Stored items:

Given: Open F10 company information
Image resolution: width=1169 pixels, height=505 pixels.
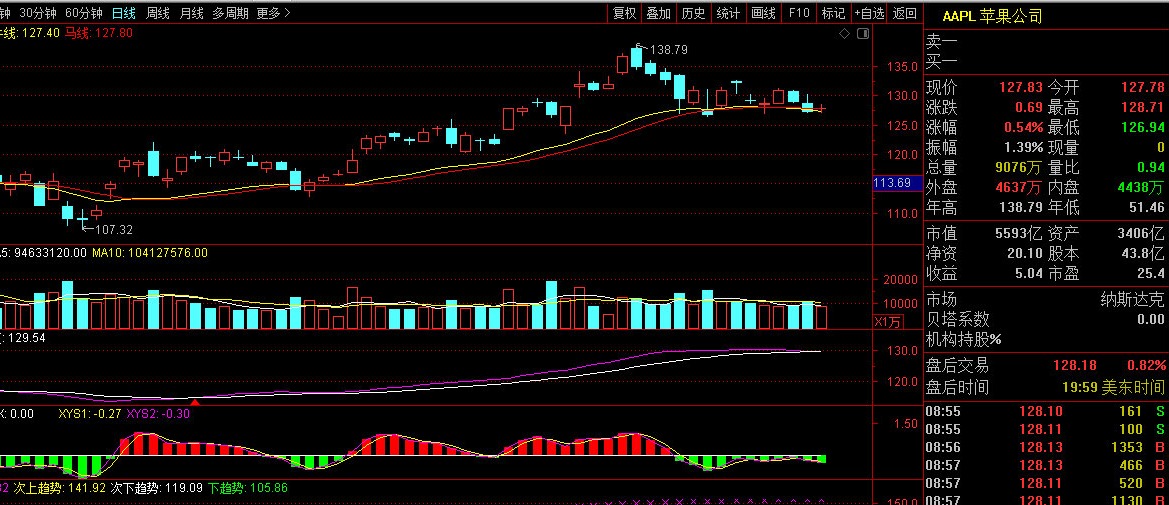Looking at the screenshot, I should point(798,13).
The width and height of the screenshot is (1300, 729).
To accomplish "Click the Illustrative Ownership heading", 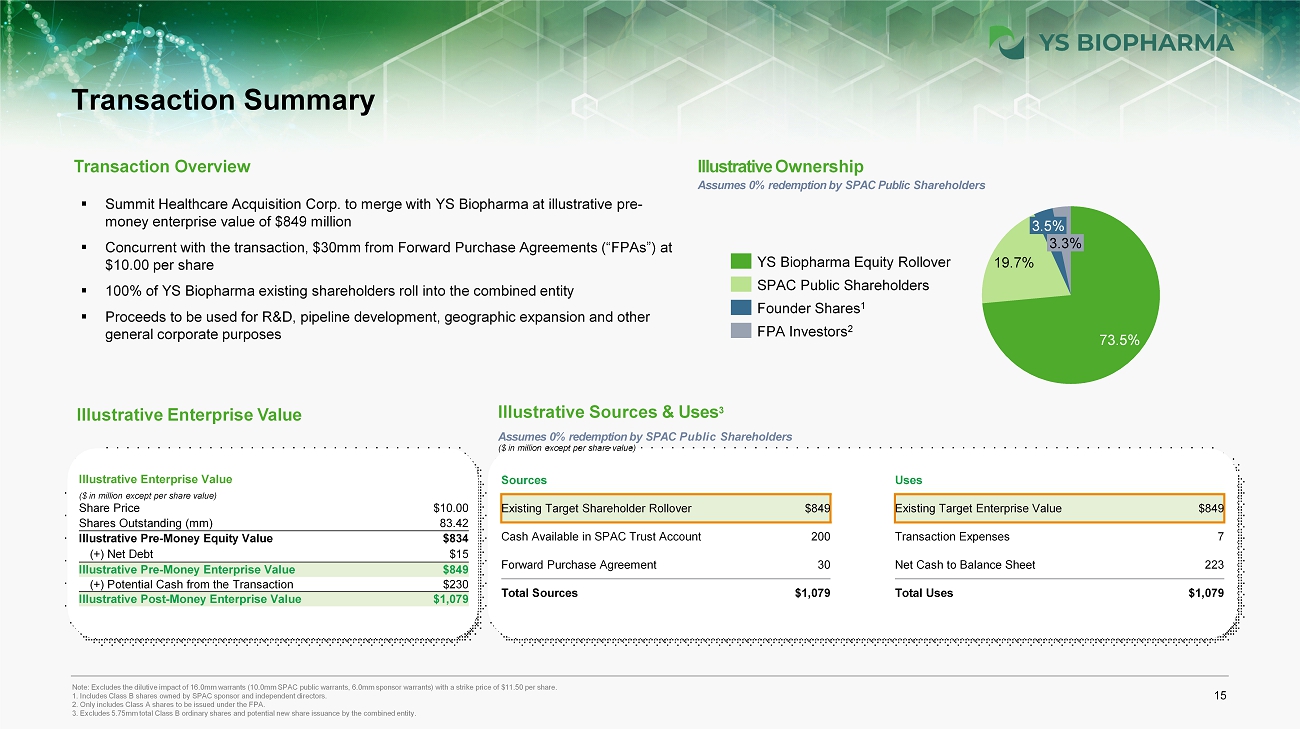I will [x=780, y=166].
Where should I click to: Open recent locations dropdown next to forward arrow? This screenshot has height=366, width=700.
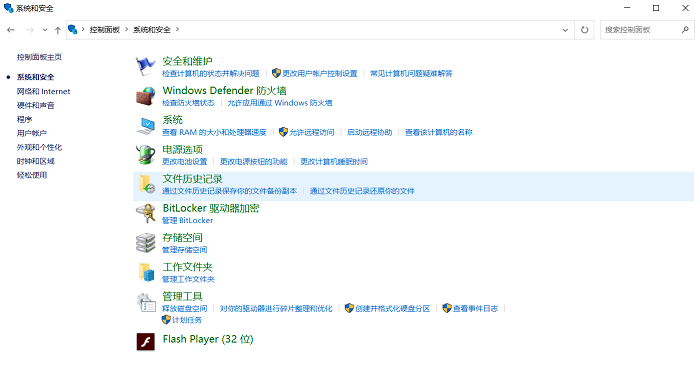[45, 30]
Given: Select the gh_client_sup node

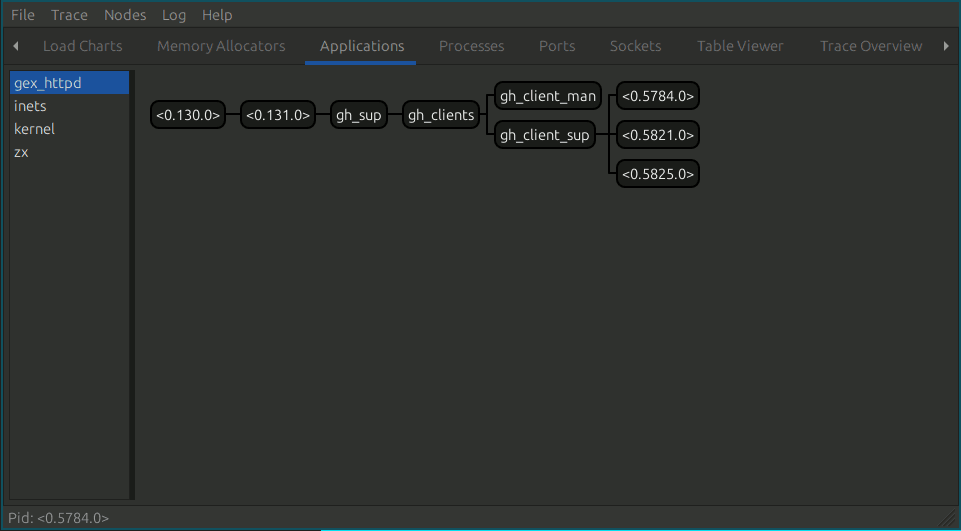Looking at the screenshot, I should pos(544,135).
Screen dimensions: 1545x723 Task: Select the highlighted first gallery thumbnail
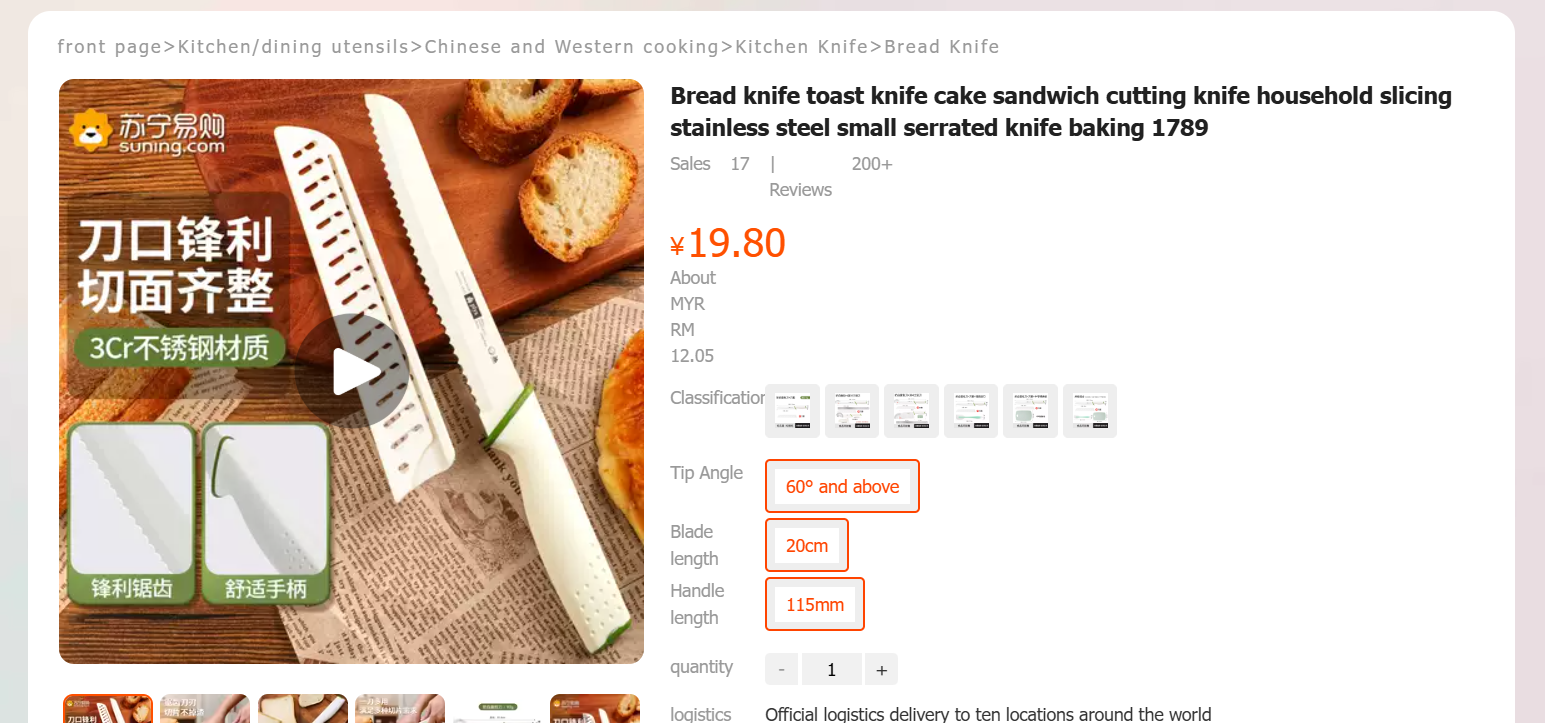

• Work instruction:
Set down exactly the lines from the start of the records through the line containing "The width and", both included, and omit the pictures.

• Written reply:
Given: Open F10 company information
Image resolution: width=1169 pixels, height=505 pixels.
Looking at the screenshot, I should point(798,13).
The width and height of the screenshot is (1300, 729).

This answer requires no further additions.